*Zu erledigen*
Bitte nenne alle Personen, die der folgende Auszug über Steve Keen als seine wichtigsten Einflüsse aufführt.

*Bereitgestellter Auszug*
┄┄┄┄┄┄
Steve Keen (* 28. März 1953 in Sydney) ist ein australischer Wirtschaftswissenschaftler. Bis 2013 war er ordentlicher Professor für Volkswirtschaftslehre an der University of Western Sydney. Seit dem September 2014 ist er Leiter des wirtschaftswissenschaftlichen Fachbereiches (Head of School of Economics, History and Politics) der Kingston University in London.[1] Seit dem Dezember 2005 warnte er vor einer bevorstehenden globalen Finanz- und Staatsschuldenkrise.[2] Keen ist ein Kritiker der neoklassischen Theorie, aber auch des Marxismus. Beiden Gesellschaftstheorien wirft er Inkonsistenz, unwissenschaftliches Verhalten und das Festhalten an empirisch widerlegten Behauptungen vor. Seine wichtigsten Einflüsse sind John Maynard Keynes, der US-Amerikaner Hyman P. Minsky,[3] der italienische Wirtschaftswissenschaftler Piero Sraffa und der österreichische Ökonom Joseph Schumpeter.[4] Keen begegnete Ende der 1980er Jahre an der Universität Sydney Yanis Varoufakis und ist seitdem persönlicher Freund des Ökonomen, der von Januar bis Juli 2015 griechischer Finanzminister war.[5]

Keens Kritik an der neoklassischen Theorie der Unternehmen[Bearbeiten | Quelltext bearbeiten]

Keen übt Kritik an der Neoklassik, indem er die mathematische Ungültigkeit des Indikators Grenzkosten = Grenzerträge als maßgebliches Merkmal effizienter Märkte zu beweisen versucht. Keens Beitrag Profit Maximization, Industry Structure, and Competition[6] findet eine kritische Erwiderung durch Paul Anglin.[7] Ein die Kritik auslösender Argumentationsfehler wurde in dem Beitrag Rationality in the Theory of the Firm von Standish und Keen[8] konzediert und korrigiert.
┄┄┄┄┄┄
*Bereitgestellte Daten*
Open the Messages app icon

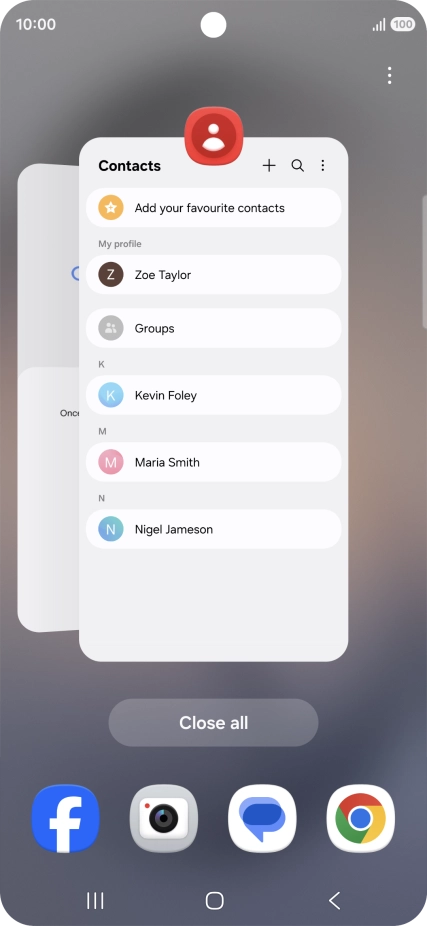(262, 818)
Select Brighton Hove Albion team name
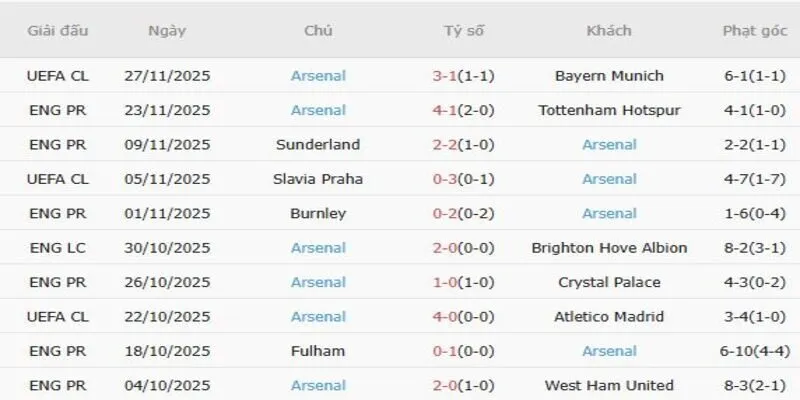Viewport: 800px width, 400px height. click(x=609, y=248)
┄┄┄┄┄┄
*Erwartete Antwort*
John Maynard Keynes, Hyman P. Minsky, Piero Sraffa und Joseph Schumpeter.